A medieval jousting competition is held in early June, recreating the saga of Don Suero. San Juan is celebrated on the 24th of June.
Minor Detour via Villares de Órbigo
When leaving town, the camino once again splits. The preferred (though unofficial) path is to the right, passing through nearby Villares de Órbigo and scenic countryside. Both routes now rejoin in Santibañez, though if you take the road route it is also possible to stay on the road all the way to San Justo de la Vega. Unless it has been particularly rainy the route through Santibañez is the recommended and most scenic route. For either option, take plenty of water when departing Santibañez.
Where there are rivers with bridges there is always history to be found.
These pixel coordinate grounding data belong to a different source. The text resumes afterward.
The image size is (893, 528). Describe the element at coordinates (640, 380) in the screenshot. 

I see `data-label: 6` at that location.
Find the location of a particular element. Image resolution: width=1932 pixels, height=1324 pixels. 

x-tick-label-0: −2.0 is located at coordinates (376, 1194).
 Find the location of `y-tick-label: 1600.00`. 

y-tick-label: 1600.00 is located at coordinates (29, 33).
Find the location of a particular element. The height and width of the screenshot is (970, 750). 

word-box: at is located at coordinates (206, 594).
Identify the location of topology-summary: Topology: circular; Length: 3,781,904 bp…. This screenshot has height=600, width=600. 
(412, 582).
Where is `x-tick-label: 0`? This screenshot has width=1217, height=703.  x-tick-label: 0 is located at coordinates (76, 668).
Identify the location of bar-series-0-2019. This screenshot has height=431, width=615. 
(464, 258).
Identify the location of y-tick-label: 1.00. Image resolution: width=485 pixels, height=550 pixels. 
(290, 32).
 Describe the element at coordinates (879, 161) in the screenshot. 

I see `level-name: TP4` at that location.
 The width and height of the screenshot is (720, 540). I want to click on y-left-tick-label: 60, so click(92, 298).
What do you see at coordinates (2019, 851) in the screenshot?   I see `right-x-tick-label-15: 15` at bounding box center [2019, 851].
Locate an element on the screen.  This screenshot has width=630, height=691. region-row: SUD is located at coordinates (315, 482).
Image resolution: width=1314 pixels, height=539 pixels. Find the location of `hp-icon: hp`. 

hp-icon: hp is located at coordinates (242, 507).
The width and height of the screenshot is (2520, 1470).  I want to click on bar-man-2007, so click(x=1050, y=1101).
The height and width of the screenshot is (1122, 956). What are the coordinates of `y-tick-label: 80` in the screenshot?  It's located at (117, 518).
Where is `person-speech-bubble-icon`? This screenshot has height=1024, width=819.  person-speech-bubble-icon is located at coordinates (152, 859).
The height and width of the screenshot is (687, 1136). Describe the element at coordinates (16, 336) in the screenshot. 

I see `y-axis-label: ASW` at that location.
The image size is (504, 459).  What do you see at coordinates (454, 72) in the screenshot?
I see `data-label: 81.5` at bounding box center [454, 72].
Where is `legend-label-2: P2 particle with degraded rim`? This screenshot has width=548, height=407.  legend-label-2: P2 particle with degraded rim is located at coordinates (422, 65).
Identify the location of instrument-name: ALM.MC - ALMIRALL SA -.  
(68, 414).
Not much exists on paper, but historians theorize about Suevi and Visigoths battling in the 5th century as well as a few other skirmishes during the 10th century. All of these have been overshadowed by the much more romantic and noble story of Don Suero.
Don Suero de Quiñones was a Leonese knight who made history here in the summer of 1434, though the feats were not recorded until 1588. During that 150 years, we can assume that exaggerations were made, but that is of no matter when you are standing on the bridge and imagining a scene out of Don Quixote.
It was here that Don Suero and nine of his fellow knights defended this pass against all challengers; the event was staged but very much real and was approved by the king as a means for Don Suero to prove his love his lady, Leonor de Tovar. He and his men were determined to break 300 lances but after 166 of the 700 scheduled battles they were too injured to reach their goal. Don Suero, also injured in the event, ultimately set off for Santiago on his own pilgrimage.